Talimat →
Kadına yönelik şiddeti konu alan metin bölümüne göre Yusuf Kaplan son zamanlarda en çok hangi mecradaki mesajlarıyla bu şiddetin varlığını inkar etmeyi seçmiş görünüyor?

Metin bölümü →
------------------------------------

Suç tanımı olarak kadına yönelik şiddetin varlığını, biçimlerini ve yol açtığı toplumsal sorunları inkar politikası üretenlerin yanında uzun süredir, entelektüel vasfıyla tanınıp baş tacı edilen isimler de yer alıyor. Birisi Yusuf Kaplan. İslamcı geleneğin Milli Görüş çizgisine, Milli Görüş gömleğini çıkarmış olanlara ve radikal kanatlarına da fikirleriyle ilham vermiş, yol göstericiler arasında sayılmış kişilerden. Son zamanlarda yazılarıyla ama en çok da sosyal medya mesajlarıyla özel bir suç türü olarak kadına yönelik şiddetin varlığını inkar edebilmek için entelektüel vasfını, kendi diliyle yere çalmayı seçmiş görünüyor.

------------------------------------

Kaydedilen veriler →

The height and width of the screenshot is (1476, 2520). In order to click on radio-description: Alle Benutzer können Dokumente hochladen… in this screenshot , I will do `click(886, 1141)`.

------------------------------------

Alıştırma yanıtı →
Sosyal medya mesajlarıyla.